Florent Boithias, directeur de projet Villes et territoires intelligents, Cerema (Centre d’études et d’expertise sur les risques, l’environnement, la mobilité et l’aménagement)
Comment le numérique peut-il renouveler la relation entre citoyens et collectivités ?
Au niveau local, le numérique permet de s’adapter aux nouveaux usages des habitants et de contribuer ainsi à l’amélioration de la qualité des services qui leur sont proposés.
C’est l’opportunité, par exemple, de simplifier les démarches administratives et de regrouper différents services grâce à un guichet unique, comme l’a fait la métropole nantaise avec l’appli « Nantes dans ma poche », qui vise à simplifier la vie au quotidien de tous les usagers.
Le numérique, parce qu’il remet en cause la pertinence de l’organisation verticale de la démocratie représentative, contribue aussi au renouvellement de la relation de confiance entre la collectivité et les citoyens, sur la base de valeurs de partage et de créativité.
Au-delà de la concertation traditionnelle, il va permettre de concevoir différemment les nouveaux services, comme le fait, par exemple, à Lyon, le living lab Tubà, qui associe les citoyens dès la phase de conception et les invite à tester ces nouveaux services avant de les généraliser.
Le citoyen est ici reconnu comme un expert d’usage. S’intéresser au vécu des usagers devient une tendance forte à travers notamment le design des services publics, mis en pratique par certaines collectivités, comme Mulhouse, avec le soutien du laboratoire de La 27e Région.
N’y a-t-il pas un risque de déshumanisation de cette relation ?
L’innovation pose la question de l’égalité des chances, il faut faire en sorte que certains citoyens ne soient pas marginalisés ou exclus face au numérique.
Chaque projet d’un territoire doit s’adapter à ses spécificités et aux besoins de ses habitants.
Différentes approches sont possibles, certaines collectivités prennent déjà en compte la nécessité de mettre en place des dispositifs de médiation pour accompagner les plus fragiles et les préparer au changement.
L’autre risque tient à la fracture numérique, qui ne met pas tous les territoires sur un pied d’égalité face, notamment, à la desserte en haut débit.
Le numérique permettra-t-il à chaque territoire de se différencier ?
Chaque projet d’un territoire doit s’adapter à ses spécificités et aux besoins de ses habitants. Que des services soient développés avec le concours, ou non, d’entreprises privées, tout comme la façon dont ils seront gérés, ces questions relèvent de la souveraineté de la collectivité en matière de services et de données.
Si l’ouverture des données est un acquis, plusieurs modalités peuvent être appliquées : une ouverture la plus large possible, sans aucun contrôle, ou au contraire, une ouverture soumise à encadrement pour permettre d’identifier les utilisateurs de ces données, en particulier lorsque ce sont des entreprises privées.

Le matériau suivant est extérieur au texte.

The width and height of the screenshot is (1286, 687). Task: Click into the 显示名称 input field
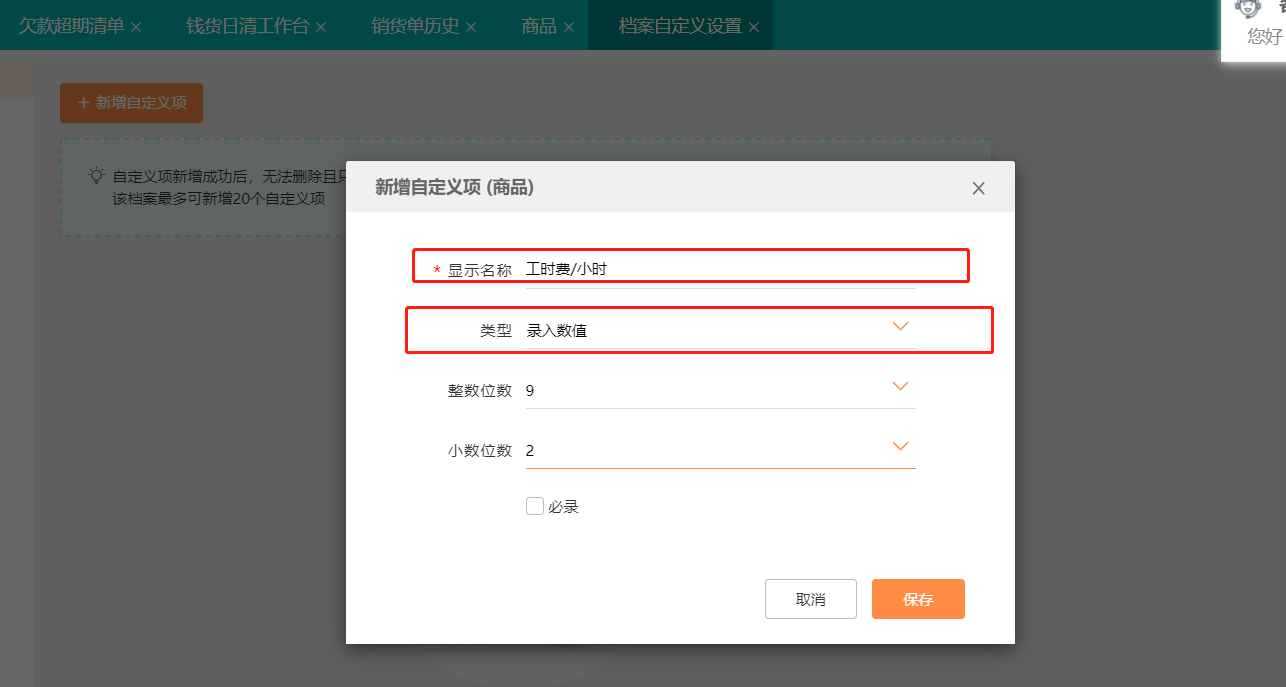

De même, entre sécurité des systèmes et fluidité d’utilisation, que faut-il privilégier ? Il faudra procéder à des arbitrages et tous ces éléments vont jouer sur la qualité de vie des habitants, chaque collectivité pouvant faire des choix différents.
Mais toutes, quelle que soit leur taille, sont concernées. Si les petites et moyennes collectivités n’ont pas les mêmes moyens que les grandes métropoles, elles peuvent néanmoins développer de nouveaux modèles de démocratie de proximité grâce au numérique et à une connaissance plus fine des besoins des usagers.
L’important est de sensibiliser les élus à ces enjeux. C’est le rôle du Cerema qui, à l’occasion du Salon des maires, a édité une plaquette sur les enjeux de la transition numérique.